Oui, malgré toutes les piques qu’on peut se lancer, je reste un minimum professionnel et je me dis que si je peux l’aider à avancer, c’est ce qu’il faut faire. Pas pour elle personnellement, non, mais pour l’entreprise.
— Je vais me débrouiller, je n’ai aucune envie de t’être redevable. Quant à la réputation, je doute qu’avoir celle de queutard te serve dans ton métier, mais bon, vous êtes parfois incompréhensibles, vous, les hommes.

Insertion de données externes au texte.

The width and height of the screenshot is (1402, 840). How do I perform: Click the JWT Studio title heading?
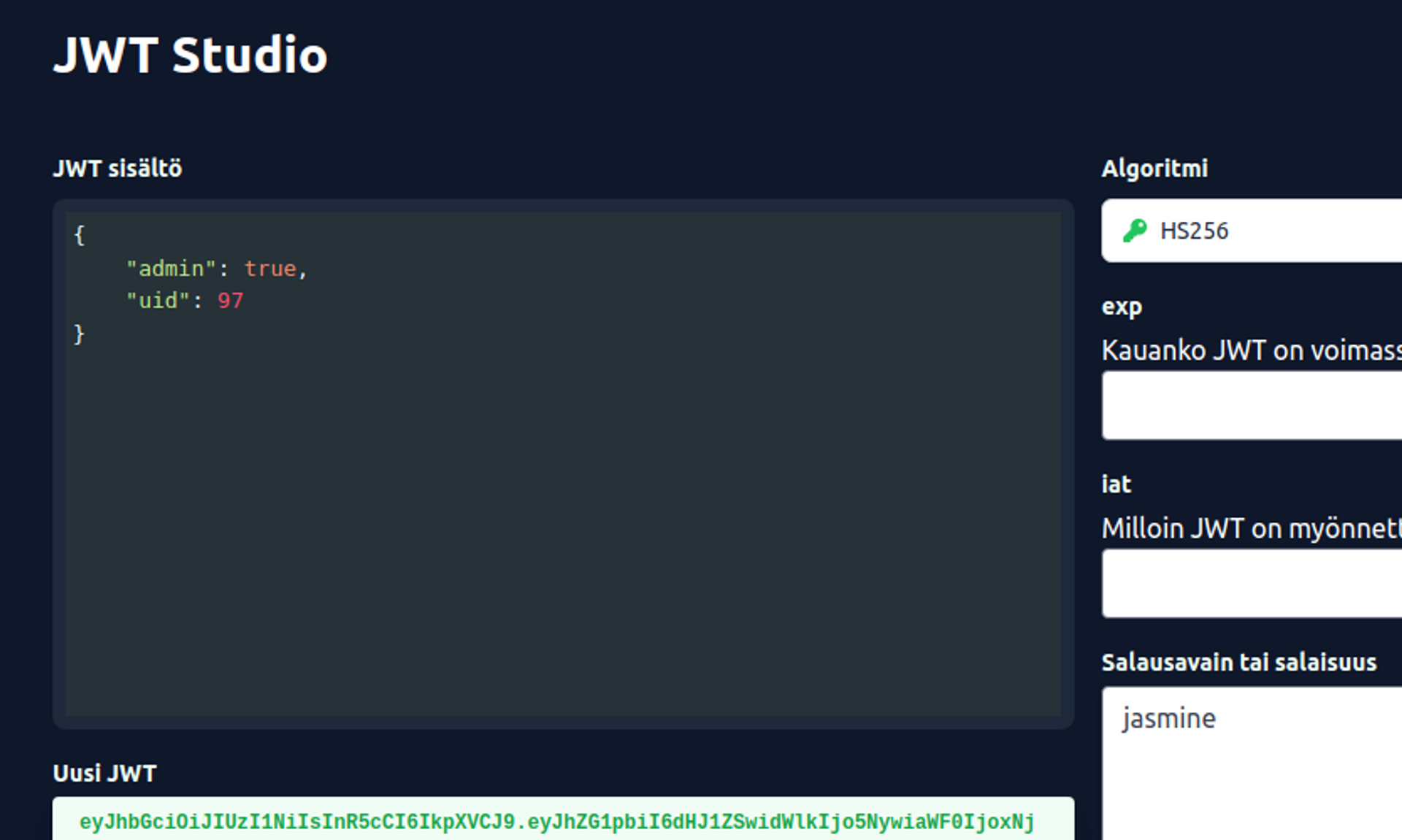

— Un queutard ? pouffé-je. J’aurais dit “séducteur”, moi. On dirait que ça te rend jalouse. Ce n’est pas parce que tu n’as plus accès à ma queue qu’aucune autre femme ne pourrait en profiter, tu sais ?
— Oh, crois-moi, je l’ai bien compris il y a dix ans, marmonne-t-elle. Je peux bosser ou tu comptes me raconter ta vie toute la matinée ?
Je reste silencieux jusqu’au retour d’Elise qui revient avec les informations demandées. J’hésite un instant sur la conduite à tenir après ce que m’a dit Pénélope mais c’est clair que la jolie secrétaire n’attend qu’une chose, que je confirme mon invitation. Elle a clairement envie de moi et qu’y puis-je si je suis un homme faible ?
— Merci Elise, c’est parfait. Tu vas pouvoir t’occuper du dossier Martinez, maintenant. Et pour le verre, ce soir, ça te dit ? On pourrait faire mieux connaissance, comme ça.
— Ce soir, c’est parfait, sourit-elle. Où tu veux qu’on se retrouve et à quelle heure ?
— Dites, on n’est pas à un date Meetic, là, j’aimerais bosser. Vous avez la pause café pour prévoir vos plans, lance froidement Pénélope. Et j’ai besoin du dossier Martinez dans la journée, Elise. Merci.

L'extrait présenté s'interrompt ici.